I was starting to feel the ‘shame’ of being a bad mother because of my imperfect parenting (perfection is another of the guideposts Brené covers which is eye-opening so definitely worth a listen), but then with splendid serendipity Brené said the role of parenting never stops until it’s over and it is never too late to learn, even for our parents and our parents’ parents. Which is why even if we have leftover shame baggage to deal with, it’s not about blaming our parents because they did the best they could do with what they knew at the time.
She gives the example of a woman who wrote to her saying how her life had changed when her mother left her a note to say she had been to a talk of Brené’s about shame and guilt, and realised that for her daughter’s whole life she had been shaming her when she only really wanted to guilt her into seeing that her choices weren’t great. She said how sorry she was and that she was so proud of her daughter, loved her and wanted her to know that. Her daughter said not only did it change her own life, but also the way she was raising her children. At the time, the mum was in her 70s and the daughter was in her 50s.
So it’s never too late.

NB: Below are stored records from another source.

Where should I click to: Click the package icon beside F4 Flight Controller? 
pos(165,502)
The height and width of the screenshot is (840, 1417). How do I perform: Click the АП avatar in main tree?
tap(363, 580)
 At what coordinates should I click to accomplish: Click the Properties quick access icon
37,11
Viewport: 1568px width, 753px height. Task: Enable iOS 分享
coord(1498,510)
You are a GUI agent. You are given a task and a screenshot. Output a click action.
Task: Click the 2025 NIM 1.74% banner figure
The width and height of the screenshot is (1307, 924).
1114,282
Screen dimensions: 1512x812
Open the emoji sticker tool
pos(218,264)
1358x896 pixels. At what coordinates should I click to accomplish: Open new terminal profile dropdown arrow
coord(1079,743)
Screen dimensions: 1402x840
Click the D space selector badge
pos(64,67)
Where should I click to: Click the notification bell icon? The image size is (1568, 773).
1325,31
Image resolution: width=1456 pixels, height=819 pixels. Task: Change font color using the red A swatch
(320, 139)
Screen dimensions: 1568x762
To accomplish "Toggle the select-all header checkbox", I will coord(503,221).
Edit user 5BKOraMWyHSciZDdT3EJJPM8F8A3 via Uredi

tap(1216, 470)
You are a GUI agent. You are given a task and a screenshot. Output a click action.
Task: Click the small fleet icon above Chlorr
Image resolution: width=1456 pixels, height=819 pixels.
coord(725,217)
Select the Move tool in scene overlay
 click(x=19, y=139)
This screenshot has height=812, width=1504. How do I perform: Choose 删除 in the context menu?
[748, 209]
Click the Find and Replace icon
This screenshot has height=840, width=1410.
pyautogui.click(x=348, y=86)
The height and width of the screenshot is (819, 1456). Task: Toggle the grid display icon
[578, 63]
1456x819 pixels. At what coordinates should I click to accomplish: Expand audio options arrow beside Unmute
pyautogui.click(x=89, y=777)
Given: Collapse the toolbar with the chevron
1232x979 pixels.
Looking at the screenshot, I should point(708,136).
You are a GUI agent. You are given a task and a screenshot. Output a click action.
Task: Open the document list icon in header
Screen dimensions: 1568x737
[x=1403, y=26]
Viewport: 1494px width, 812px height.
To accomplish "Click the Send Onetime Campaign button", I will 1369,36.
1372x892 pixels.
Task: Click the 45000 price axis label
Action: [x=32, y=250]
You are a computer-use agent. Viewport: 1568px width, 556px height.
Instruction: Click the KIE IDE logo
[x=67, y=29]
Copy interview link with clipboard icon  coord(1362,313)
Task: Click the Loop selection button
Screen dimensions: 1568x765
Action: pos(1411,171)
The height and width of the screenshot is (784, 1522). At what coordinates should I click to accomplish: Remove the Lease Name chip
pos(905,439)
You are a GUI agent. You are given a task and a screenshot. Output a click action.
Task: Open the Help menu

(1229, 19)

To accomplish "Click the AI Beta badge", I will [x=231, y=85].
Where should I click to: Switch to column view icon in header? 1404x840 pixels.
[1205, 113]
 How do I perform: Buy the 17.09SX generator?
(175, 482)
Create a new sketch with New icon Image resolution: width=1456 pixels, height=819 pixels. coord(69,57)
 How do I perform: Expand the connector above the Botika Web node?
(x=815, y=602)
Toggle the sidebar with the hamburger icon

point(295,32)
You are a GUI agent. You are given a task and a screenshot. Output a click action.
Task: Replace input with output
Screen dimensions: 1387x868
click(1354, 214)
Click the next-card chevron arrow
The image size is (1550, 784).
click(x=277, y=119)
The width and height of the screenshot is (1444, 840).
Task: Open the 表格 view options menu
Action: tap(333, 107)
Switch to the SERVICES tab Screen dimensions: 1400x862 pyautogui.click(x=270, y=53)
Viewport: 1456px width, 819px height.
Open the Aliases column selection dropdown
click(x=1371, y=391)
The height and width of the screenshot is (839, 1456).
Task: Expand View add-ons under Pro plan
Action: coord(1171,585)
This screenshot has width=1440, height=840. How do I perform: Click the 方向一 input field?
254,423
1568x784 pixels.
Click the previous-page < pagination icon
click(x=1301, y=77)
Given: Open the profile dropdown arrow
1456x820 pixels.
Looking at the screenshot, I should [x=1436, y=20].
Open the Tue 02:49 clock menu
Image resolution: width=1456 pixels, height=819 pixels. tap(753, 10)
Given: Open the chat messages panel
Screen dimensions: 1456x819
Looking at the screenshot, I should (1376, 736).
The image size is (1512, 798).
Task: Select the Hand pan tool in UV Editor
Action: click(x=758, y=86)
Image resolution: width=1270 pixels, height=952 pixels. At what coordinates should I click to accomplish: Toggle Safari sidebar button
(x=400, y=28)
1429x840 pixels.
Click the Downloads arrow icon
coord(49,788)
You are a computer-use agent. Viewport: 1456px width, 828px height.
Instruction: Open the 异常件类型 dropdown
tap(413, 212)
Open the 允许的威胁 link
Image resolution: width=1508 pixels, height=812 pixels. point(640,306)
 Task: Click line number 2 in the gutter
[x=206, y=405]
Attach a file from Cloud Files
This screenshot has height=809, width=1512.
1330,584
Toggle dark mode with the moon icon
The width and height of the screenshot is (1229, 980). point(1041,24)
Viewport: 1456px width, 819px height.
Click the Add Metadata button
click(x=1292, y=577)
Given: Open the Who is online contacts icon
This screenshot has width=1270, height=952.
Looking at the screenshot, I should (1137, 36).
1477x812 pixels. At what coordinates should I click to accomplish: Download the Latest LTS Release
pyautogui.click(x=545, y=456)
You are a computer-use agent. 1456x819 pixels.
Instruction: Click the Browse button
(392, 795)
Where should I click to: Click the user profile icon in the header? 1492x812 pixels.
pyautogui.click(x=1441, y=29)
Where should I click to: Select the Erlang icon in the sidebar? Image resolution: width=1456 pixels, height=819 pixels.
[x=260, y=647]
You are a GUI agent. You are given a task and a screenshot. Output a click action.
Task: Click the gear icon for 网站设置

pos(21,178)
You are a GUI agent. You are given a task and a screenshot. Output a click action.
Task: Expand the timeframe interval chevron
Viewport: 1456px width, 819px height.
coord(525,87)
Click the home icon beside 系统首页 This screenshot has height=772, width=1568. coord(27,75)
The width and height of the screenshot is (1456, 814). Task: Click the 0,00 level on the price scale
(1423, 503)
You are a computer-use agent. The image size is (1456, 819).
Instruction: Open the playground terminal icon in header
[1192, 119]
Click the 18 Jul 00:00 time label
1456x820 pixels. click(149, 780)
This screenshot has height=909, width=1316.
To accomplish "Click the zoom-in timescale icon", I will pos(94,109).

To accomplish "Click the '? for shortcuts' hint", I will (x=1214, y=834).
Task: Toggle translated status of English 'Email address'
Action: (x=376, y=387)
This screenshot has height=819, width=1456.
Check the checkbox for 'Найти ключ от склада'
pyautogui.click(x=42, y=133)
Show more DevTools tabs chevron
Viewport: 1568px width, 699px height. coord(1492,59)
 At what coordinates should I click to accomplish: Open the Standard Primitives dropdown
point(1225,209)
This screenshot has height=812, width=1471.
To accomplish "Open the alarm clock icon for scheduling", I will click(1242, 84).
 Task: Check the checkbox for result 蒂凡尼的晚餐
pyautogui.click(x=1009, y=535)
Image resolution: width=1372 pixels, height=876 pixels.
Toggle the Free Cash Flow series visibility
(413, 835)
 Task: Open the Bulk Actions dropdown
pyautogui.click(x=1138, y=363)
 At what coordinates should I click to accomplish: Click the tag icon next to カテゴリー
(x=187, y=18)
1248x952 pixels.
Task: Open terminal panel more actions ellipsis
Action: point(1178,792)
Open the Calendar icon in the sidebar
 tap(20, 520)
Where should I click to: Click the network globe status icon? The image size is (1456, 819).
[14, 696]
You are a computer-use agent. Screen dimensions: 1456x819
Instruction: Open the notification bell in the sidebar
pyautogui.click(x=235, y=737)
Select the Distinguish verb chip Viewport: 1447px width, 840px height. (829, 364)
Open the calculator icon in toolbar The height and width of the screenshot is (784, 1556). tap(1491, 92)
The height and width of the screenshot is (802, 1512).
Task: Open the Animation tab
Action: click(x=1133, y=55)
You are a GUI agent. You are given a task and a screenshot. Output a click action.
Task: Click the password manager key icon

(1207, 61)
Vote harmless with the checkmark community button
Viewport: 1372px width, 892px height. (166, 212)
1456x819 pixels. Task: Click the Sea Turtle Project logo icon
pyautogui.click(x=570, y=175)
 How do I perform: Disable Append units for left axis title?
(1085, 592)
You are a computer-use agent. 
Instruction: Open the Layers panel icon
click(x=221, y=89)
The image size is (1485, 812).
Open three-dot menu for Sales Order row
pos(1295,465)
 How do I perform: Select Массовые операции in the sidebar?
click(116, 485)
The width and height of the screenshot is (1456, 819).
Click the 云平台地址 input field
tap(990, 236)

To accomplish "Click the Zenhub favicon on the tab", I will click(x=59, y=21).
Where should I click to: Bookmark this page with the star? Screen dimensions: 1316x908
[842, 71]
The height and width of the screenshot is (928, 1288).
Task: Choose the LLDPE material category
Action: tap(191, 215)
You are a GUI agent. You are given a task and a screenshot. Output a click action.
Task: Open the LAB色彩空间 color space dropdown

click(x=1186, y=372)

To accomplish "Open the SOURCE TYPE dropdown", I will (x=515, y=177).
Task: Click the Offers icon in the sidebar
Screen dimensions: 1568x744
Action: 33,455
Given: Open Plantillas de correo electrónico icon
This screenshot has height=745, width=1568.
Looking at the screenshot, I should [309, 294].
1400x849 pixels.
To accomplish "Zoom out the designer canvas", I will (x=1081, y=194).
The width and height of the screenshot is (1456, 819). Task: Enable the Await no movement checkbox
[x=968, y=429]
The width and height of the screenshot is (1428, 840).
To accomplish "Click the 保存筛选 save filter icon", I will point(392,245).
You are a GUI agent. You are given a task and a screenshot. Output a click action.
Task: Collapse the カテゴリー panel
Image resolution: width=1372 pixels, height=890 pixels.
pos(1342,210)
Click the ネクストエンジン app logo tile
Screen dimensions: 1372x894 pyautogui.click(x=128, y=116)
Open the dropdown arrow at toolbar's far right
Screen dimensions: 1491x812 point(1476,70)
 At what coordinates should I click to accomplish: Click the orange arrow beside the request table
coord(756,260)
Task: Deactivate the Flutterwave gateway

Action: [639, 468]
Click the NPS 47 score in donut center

Ahhhh… salvation!
I guess the biggest takeaway for me, of which there were many so I highly recommend listening to this audiobook whether you are a parent or not, is the sense that we can only love our children (or anyone) as much as we love ourselves.
Brené says she gets a lot of flak about this statement because parents believe they love their kids more than life itself, but when you think about it, it makes sense.
If the greatest way we teach our children is what we do, not what we say, then our own shame, self-loathing, fears, etc that come out in our actions and behaviour influence our parenting and even unconsciously teach our kids about their own worthiness and belonging.
So one of the best ways to be a perfect imperfect parent, is to start dealing with your own shame baggage and release unworthiness and start loving yourself more.